Clear evidence of progress in teaching and student learning based on ICT investments in schools has been scarce and inconsistent worldwide. A new international project called Innovative Teaching and Learning (ITL) Research seeks to address this challenge. ITL Research is sponsored by Microsoft’s Partners in Learning, and investigates and measures teachers’ adoption of innovative classroom teaching practices and the degree to which those practices provide students with learning experiences that promote the skills they will need to live and work in the 21st Century.

SRI International and Langworthy Research are the international coordinators for ITL Research, which began in Finland, Russia, Indonesia and Senegal in 2009, and will expand to 3 or more countries (potentially including England) in 2010. Overall, this ambitious project aims to provide education policy evidence on what works in integrating technology into teaching and learning to achieve clear student learning outcomes. The long term goal of the project is also to develop a set of research methods and tools that will be contributed to the public domain, allowing more consistent evaluation of progress on effectively integrating ICT into teaching and learning.

The project is guided by outside advisors from the Organisation for Economic Co-operation and Development (OECD), UNESCO, the World Bank, the International Society for Technology in Education (ISTE) and other organisations.
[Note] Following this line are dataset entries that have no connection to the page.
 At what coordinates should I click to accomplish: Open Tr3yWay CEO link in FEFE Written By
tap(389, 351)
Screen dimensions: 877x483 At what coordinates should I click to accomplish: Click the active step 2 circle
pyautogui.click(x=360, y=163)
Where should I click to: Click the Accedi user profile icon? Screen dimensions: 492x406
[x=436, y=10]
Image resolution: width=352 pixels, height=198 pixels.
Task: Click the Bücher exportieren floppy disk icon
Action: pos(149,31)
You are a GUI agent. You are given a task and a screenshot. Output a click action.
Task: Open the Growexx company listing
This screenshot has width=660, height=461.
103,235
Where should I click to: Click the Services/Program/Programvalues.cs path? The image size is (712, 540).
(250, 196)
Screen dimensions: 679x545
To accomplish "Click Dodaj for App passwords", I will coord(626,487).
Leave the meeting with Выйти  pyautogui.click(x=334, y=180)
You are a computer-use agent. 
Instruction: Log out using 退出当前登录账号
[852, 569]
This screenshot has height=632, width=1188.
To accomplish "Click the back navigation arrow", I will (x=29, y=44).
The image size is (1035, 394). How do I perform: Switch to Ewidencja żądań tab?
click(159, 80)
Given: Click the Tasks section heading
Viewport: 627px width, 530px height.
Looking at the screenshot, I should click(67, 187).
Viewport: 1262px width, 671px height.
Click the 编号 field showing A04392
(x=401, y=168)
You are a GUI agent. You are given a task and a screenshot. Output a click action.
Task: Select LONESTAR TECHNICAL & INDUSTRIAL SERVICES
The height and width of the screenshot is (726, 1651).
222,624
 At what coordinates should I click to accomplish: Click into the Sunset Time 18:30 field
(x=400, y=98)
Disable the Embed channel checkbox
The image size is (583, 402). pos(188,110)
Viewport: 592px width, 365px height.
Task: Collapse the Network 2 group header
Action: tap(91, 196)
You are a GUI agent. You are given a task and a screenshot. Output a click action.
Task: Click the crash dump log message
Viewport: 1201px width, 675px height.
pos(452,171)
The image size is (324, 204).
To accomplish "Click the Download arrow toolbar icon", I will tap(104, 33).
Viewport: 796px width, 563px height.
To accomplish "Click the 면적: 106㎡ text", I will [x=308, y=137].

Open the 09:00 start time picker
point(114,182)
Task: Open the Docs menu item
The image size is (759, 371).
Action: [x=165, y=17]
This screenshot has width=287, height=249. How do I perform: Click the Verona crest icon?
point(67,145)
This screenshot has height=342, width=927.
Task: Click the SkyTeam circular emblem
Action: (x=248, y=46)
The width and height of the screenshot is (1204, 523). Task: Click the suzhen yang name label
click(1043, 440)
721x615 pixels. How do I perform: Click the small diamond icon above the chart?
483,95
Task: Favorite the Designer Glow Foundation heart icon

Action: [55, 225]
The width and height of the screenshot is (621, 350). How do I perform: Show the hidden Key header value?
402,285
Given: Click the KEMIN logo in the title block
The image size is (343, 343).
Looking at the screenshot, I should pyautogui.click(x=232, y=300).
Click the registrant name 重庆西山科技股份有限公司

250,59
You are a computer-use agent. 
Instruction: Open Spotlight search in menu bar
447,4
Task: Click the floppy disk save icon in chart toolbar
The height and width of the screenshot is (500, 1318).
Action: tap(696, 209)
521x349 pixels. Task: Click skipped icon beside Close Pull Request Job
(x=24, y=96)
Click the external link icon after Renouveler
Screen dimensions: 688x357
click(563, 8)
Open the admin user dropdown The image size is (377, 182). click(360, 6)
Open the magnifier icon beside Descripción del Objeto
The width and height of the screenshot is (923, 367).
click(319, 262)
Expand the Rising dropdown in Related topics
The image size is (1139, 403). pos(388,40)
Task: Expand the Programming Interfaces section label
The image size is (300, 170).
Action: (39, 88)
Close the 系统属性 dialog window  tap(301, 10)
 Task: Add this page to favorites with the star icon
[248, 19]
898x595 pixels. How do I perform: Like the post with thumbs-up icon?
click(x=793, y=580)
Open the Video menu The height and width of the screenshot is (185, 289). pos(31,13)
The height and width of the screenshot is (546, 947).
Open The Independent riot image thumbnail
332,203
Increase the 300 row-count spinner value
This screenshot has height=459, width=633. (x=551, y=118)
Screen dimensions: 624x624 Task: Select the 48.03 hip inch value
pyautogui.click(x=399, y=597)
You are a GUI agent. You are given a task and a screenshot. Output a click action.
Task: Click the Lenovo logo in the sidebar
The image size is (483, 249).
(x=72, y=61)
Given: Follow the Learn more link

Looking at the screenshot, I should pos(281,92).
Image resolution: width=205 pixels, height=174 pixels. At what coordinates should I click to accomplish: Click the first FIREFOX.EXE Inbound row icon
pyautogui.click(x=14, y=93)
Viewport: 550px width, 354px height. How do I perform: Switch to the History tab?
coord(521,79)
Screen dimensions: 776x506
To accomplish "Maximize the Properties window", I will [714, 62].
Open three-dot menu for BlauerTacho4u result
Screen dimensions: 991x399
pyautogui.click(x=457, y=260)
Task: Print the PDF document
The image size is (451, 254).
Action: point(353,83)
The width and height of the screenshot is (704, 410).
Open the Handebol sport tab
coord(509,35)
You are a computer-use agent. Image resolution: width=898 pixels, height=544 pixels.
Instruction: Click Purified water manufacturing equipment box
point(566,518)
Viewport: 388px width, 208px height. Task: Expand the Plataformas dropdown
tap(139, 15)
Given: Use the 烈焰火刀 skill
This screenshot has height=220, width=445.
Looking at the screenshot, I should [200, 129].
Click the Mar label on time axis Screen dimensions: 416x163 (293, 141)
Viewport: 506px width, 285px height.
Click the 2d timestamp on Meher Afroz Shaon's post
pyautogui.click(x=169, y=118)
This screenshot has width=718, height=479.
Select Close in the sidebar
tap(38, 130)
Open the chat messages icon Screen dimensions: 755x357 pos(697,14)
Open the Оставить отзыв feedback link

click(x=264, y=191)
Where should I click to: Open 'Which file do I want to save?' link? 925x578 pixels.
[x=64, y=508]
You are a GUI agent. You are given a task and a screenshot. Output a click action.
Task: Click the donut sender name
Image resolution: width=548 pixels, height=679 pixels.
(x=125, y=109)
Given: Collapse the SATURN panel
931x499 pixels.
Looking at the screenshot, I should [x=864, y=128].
Teams of national researchers from universities, think tanks and other institutions will conduct the research in each country. In addition, the project has government partners in each country, generally with the national ministry of education or equivalent organisation.  ITL Research is partnering with the Assessment and Teaching of 21st Century Skills project which focuses on identifying 21st Century skills, and developing ways to teach and measure them by providing new methods of assessing students.

The multiyear research program makes use of parallel case studies for deep investigation of the national and school-level factors that shape teaching practices within particular country contexts. It also looks across the cases to provide education stakeholders with a rich set of information on how effective teaching and learning takes place when technology is present in the classroom. In the minds of many education leaders and researchers, the important research issue is how ICT can most effectively increase student learning.  ITL Research investigates this beginning with teacher practices and how teachers incorporate ICT into their teaching and learning.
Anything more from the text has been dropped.